Memorials
Back in 1994 I was volunteering at a grassroots police monitoring group. We worked with people who needed help with advice on legal issues, benefits, all sorts of everyday problems and we also campaigned on local issues. On a regular basis we were dealing with people who’d been assaulted or fitted up by the police and in some cases the relatives of people who’d been killed by the police.
On 16 December 1994 a man called Shiji Lapite was killed by the police in Upper Clapton, east London. He was stopped for “acting suspiciously” and was killed in a subsequent struggle with two police officers. An inquest found that the cause of death was asphyxia from compression of the neck consistent with the application of a neckhold. PC Wright, one of the arresting officers, admitted applying the fatal neckhold to Shiji and biting him in the chest. The other officer present, PC McCullum, admitted kicking Shiji twice in the head “as hard as he could”. Pathologists’ evidence and post mortem reports found that Shiji Lapite had suffered at least 36 separate injuries, that his larynx and neck were bruised and a cartilage in his voicebox was fractured. The inquest jury returned a unanimous verdict of ‘unlawful killing’ but no criminal or disciplinary charges were brought against the officers involved.
Shiji Lapite was killed just round the corner from where I was living at the time and like many people I was very angry about it, but it seemed to me that the killing was forgotten about very quickly in the local area. The place where it happened was not marked in any way and soon it was as if nothing had even happened. It was like Shiji Lapite just disappeared.

A little while later, on 2 May 1995, a man called Brian Douglas was stopped by PC Mark Tuffey and PC Paul Harrison in St Luke’s Avenue, Clapham. During the incident Brian was struck with an American-style long-handled baton by PC Tuffey. He died from haemorrhages and a fractured skull five days later. Evidence at his inquest said the force of the blow was equivalent to being dropped from 11 times his own height onto his head. The CPS claimed there was insufficient evidence to prosecute the officers involved. No disciplinary action was taken against either officer (PC Tuffey resigned from the police in 2006 after he was found guilty and fined £400 for racially aggravated abusive or threatening words whilst on duty).

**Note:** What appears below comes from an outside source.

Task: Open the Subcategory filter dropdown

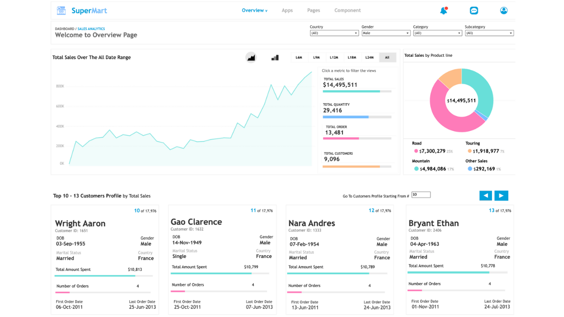Action: click(489, 33)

Once again, after a short while Brian Douglas was forgotten about and the site of his death was not marked in any way. I had been cutting and painting stencils since around 1982 and I decided to create memorials for Shiji Lapite and Brian Douglas and use them to mark the locations of their deaths. I also dropped the stencils at other sites to help highlight the injustice of these cases, just two amongst many examples of young Black men dying at the hands of the police. The stencils weren’t very sophisticated, they were quickly produced out of anger rather than calculated decision.
I continued to make stencils with a variety of themes in the time since then, but in 2008 there was a sudden media frenzy about knife crime and the numbers of young people being murdered in London. In most of these cases the scene of the murder would be marked with tributes, messages and flowers that would be left for a short while and then swept away. Even tributes left for high-profile victims like Ben Kinsella were the subject of deliberate decisions by the local council to clear the street and prevent the area being associated with their death. We were back to the familiar story of young people’s lives being taken away and then forgotten about. I wanted to stop the victims from being invisible and to help keep them in our collective memories.
The murder of Nass Osawe was a dramatic example. Nass Osawe was murdered on 27 December 2007 in a busy shopping street at Angel in north London. He and two friends were attacked by another boy who stabbed him to death just for looking at him. He was only 16. Although flowers and cards were left at the spot, before long “normal life” resumed for everyone else and the spot was not marked in any way.

This memorial for Nass Osawe went up in December 2008 and remained there for 18 months before the council finally had it buffed. There was apparently a considerable protest when it was removed.
The response of the local authority to the memorials has been utterly random. A memorial for David Nowak in Hackney was buffed almost immediately.

A memorial for Ben Kinsella in Islington was actually protected by the council and when it was painted over by BT, the leader of the council said he was “gobsmacked and outraged”.

A memorial for Jahmal Mason-Blair in Hackney became of the focus of tributes on the first anniversary of his death on 23 May 2009.

This was exactly the motivation behind the whole idea - which is the exact opposite of the dominant narrative which demonises and fears youth - to mark the place where they died so that we can properly remember and pay respects to these young people who have died in our streets but will not be forgotten.